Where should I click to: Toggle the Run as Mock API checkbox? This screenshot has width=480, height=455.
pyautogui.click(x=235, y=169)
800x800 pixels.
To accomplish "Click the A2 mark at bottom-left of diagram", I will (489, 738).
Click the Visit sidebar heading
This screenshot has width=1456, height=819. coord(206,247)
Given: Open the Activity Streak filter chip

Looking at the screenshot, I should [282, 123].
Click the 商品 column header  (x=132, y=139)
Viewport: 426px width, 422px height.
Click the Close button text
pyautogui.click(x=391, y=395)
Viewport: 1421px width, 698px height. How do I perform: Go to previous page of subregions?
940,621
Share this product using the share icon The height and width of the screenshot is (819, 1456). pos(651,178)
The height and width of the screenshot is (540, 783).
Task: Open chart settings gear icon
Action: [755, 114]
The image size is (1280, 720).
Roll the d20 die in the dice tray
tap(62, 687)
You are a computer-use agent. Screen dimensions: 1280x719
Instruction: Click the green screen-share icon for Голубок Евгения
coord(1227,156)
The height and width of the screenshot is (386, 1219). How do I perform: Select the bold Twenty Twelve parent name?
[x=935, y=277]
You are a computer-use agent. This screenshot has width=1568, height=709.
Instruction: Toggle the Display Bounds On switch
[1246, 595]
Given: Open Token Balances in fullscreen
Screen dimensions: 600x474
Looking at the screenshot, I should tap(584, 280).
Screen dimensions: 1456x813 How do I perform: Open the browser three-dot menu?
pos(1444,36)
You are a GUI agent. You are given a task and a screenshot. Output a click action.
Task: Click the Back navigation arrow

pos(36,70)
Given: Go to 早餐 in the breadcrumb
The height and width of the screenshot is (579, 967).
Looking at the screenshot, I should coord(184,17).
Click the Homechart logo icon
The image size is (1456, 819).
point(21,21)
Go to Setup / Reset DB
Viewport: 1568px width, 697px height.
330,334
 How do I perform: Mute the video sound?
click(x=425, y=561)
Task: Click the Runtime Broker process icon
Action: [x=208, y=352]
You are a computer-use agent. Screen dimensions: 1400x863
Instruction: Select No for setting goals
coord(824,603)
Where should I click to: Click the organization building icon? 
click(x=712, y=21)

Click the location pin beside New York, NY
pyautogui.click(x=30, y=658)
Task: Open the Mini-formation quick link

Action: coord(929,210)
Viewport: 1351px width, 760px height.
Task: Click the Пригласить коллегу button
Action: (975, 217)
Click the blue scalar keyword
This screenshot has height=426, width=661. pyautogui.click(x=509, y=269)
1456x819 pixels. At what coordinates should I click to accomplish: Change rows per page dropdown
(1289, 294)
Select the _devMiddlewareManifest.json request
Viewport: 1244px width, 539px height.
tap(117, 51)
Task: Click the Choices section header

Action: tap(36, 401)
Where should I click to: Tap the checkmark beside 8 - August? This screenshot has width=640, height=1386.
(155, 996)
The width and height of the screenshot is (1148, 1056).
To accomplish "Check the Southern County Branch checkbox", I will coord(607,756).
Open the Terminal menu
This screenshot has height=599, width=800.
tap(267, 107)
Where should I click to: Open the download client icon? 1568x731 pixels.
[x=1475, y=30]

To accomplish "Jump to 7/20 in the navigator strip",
::::
_THE REQUEST:_ Please print the listing above again, line for line, with no changes.

_PROBLEM SOLUTION:_
Where should I click to: Toggle the Run as Mock API checkbox? This screenshot has width=480, height=455.
pyautogui.click(x=235, y=169)
800x800 pixels.
To accomplish "Click the A2 mark at bottom-left of diagram", I will (489, 738).
Click the Visit sidebar heading
This screenshot has width=1456, height=819. coord(206,247)
Given: Open the Activity Streak filter chip

Looking at the screenshot, I should [282, 123].
Click the 商品 column header  (x=132, y=139)
Viewport: 426px width, 422px height.
Click the Close button text
pyautogui.click(x=391, y=395)
Viewport: 1421px width, 698px height. How do I perform: Go to previous page of subregions?
940,621
Share this product using the share icon The height and width of the screenshot is (819, 1456). pos(651,178)
The height and width of the screenshot is (540, 783).
Task: Open chart settings gear icon
Action: [755, 114]
The image size is (1280, 720).
Roll the d20 die in the dice tray
tap(62, 687)
You are a computer-use agent. Screen dimensions: 1280x719
Instruction: Click the green screen-share icon for Голубок Евгения
coord(1227,156)
The height and width of the screenshot is (386, 1219). How do I perform: Select the bold Twenty Twelve parent name?
[x=935, y=277]
You are a computer-use agent. This screenshot has width=1568, height=709.
Instruction: Toggle the Display Bounds On switch
[1246, 595]
Given: Open Token Balances in fullscreen
Screen dimensions: 600x474
Looking at the screenshot, I should tap(584, 280).
Screen dimensions: 1456x813 How do I perform: Open the browser three-dot menu?
pos(1444,36)
You are a GUI agent. You are given a task and a screenshot. Output a click action.
Task: Click the Back navigation arrow

pos(36,70)
Given: Go to 早餐 in the breadcrumb
The height and width of the screenshot is (579, 967).
Looking at the screenshot, I should coord(184,17).
Click the Homechart logo icon
The image size is (1456, 819).
point(21,21)
Go to Setup / Reset DB
Viewport: 1568px width, 697px height.
330,334
 How do I perform: Mute the video sound?
click(x=425, y=561)
Task: Click the Runtime Broker process icon
Action: [x=208, y=352]
You are a computer-use agent. Screen dimensions: 1400x863
Instruction: Select No for setting goals
coord(824,603)
Where should I click to: Click the organization building icon? 
click(x=712, y=21)

Click the location pin beside New York, NY
pyautogui.click(x=30, y=658)
Task: Open the Mini-formation quick link

Action: coord(929,210)
Viewport: 1351px width, 760px height.
Task: Click the Пригласить коллегу button
Action: (975, 217)
Click the blue scalar keyword
This screenshot has height=426, width=661. pyautogui.click(x=509, y=269)
1456x819 pixels. At what coordinates should I click to accomplish: Change rows per page dropdown
(1289, 294)
Select the _devMiddlewareManifest.json request
Viewport: 1244px width, 539px height.
tap(117, 51)
Task: Click the Choices section header

Action: tap(36, 401)
Where should I click to: Tap the checkmark beside 8 - August? This screenshot has width=640, height=1386.
(155, 996)
The width and height of the screenshot is (1148, 1056).
To accomplish "Check the Southern County Branch checkbox", I will coord(607,756).
Open the Terminal menu
This screenshot has height=599, width=800.
tap(267, 107)
Where should I click to: Open the download client icon? 1568x731 pixels.
[x=1475, y=30]

To accomplish "Jump to 7/20 in the navigator strip",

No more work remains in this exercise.